__MATERIAL FOR THIS EXERCISE__.
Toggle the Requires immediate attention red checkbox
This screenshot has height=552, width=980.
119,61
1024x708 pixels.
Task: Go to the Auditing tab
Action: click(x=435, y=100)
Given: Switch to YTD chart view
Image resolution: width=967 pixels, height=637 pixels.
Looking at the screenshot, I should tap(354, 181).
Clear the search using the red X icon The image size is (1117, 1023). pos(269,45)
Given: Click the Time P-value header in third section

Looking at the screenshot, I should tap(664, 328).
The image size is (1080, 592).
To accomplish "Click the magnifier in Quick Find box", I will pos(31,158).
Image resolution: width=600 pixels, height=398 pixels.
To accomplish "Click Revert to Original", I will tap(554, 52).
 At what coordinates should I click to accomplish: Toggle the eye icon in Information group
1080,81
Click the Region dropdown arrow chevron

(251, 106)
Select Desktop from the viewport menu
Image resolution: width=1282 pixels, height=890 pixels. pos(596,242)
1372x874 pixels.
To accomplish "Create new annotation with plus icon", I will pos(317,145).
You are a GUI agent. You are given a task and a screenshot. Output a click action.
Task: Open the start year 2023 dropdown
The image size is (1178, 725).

__WHAT YOU SHOULD DO__. Retype the listing above in full, exactly as it stands.

__RESULT__.
Toggle the Requires immediate attention red checkbox
This screenshot has height=552, width=980.
119,61
1024x708 pixels.
Task: Go to the Auditing tab
Action: click(x=435, y=100)
Given: Switch to YTD chart view
Image resolution: width=967 pixels, height=637 pixels.
Looking at the screenshot, I should tap(354, 181).
Clear the search using the red X icon The image size is (1117, 1023). pos(269,45)
Given: Click the Time P-value header in third section

Looking at the screenshot, I should tap(664, 328).
The image size is (1080, 592).
To accomplish "Click the magnifier in Quick Find box", I will pos(31,158).
Image resolution: width=600 pixels, height=398 pixels.
To accomplish "Click Revert to Original", I will tap(554, 52).
 At what coordinates should I click to accomplish: Toggle the eye icon in Information group
1080,81
Click the Region dropdown arrow chevron

(251, 106)
Select Desktop from the viewport menu
Image resolution: width=1282 pixels, height=890 pixels. pos(596,242)
1372x874 pixels.
To accomplish "Create new annotation with plus icon", I will pos(317,145).
You are a GUI agent. You are given a task and a screenshot. Output a click action.
Task: Open the start year 2023 dropdown
The image size is (1178, 725).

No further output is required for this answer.